As I mentioned last week, the hawthorn shieldbug is the largest of the Acanthosomatidae, at around 15mm in length, and its size, coupled with its garish summer livery, makes it pretty easy to spot. Some specimens turn quite strongly red in autumn though, and this provides them with some camouflage among the leaf litter where they tend to overwinter. But I don’t think that any of my garden bugs will be going into diapause any time soon: despite the howling wind, the temperature is still in the mid-teens, and forecast to stay there for at least another week.

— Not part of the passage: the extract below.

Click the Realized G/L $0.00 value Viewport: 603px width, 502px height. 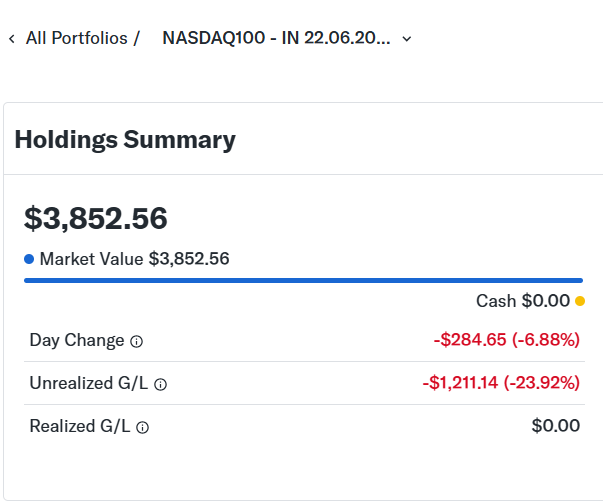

Although there are predatory shieldbugs, most of our UK species (and so far as I know, all the ones in this garden) are sap suckers, using their piercing mouthparts, or beaks, to inject digestive enzymes into the soft tissues of plants and then suck out the resulting soup. Adult hawthorn shieldbugs feed on the leaves and fruit of hawthorn and other trees and shrubs, while the nymphs, which can be found at any time from May to October, prefer a range of high-energy fruits including hawthorn, rowan, cotoneaster, and whitebeam berries.